MethodObjGapT TimeI Time
Concorde [3] (TSP50)5.6890.00%2m*0.05s
Gurobi [16] (TSP50)-0.00%*2m*-
Nearest insertion7.00*22.94%*0s*-
Farthest insertion [21]6.01*5.53%*2s*-
OR tools [15]5.80*1.83%*--
LKH-3 [19]-0.00%*5m*-
Joshi et al. [23] (TSP50)5.873.10%55s-
Kool et al. [26] (B=100)5.6920.04%2.3m0.09s
Our model (B=100)5.6920.04%2.3m0.09s
Our model (B=1000)5.6900.01%17.8m0.15s
Our model (B=2500)5.6890.004%44.8m0.33s
  • The Transformer-based solver improves over recent learned heuristics, achieving an optimal gap of 0.004% for TSP50 and 0.39% for TSP100 (as reported).
  • On TSP50, the model achieves an objective around 5.707 with a 0.31% gap in 13.7 seconds total (beam/decoding considered); on TSP100, objective around 7.875 with a 1.42% gap in 4.6 seconds.
  • The method uses a Transformer encoder with batch normalization and a specialized auto-regressive decoder that incorporates a start token and positional encodings for tour ordering.

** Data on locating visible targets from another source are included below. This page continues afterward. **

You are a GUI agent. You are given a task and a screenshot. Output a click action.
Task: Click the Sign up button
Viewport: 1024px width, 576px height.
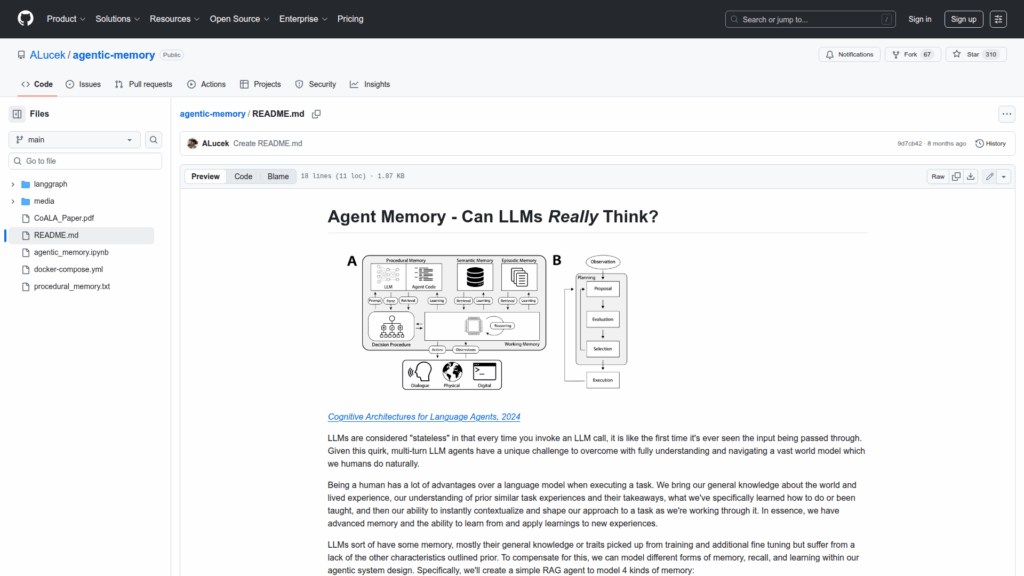pos(963,19)
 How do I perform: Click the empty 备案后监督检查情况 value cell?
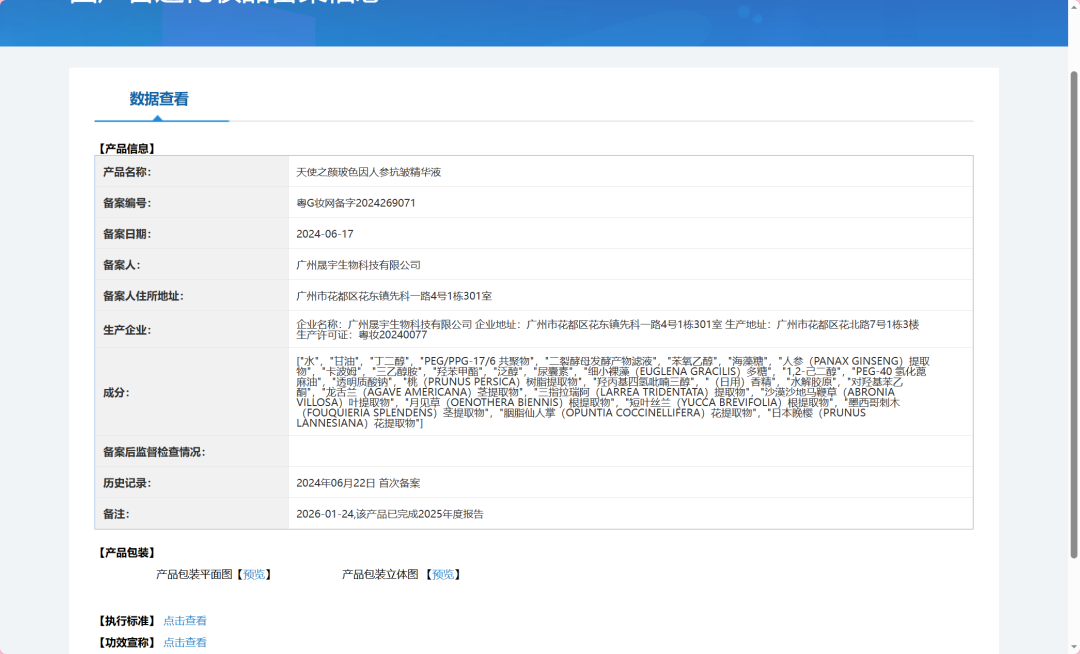pyautogui.click(x=630, y=452)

  • Beam search and sampling strategies are discussed as yielding improvements over greedy decoding in prior work and are used to enhance results.
  • Compared to Concorde and other solvers, the neural approach offers favorable inference times with competitive gaps, while traditional solvers still deliver optimal or stronger solutions in some cases.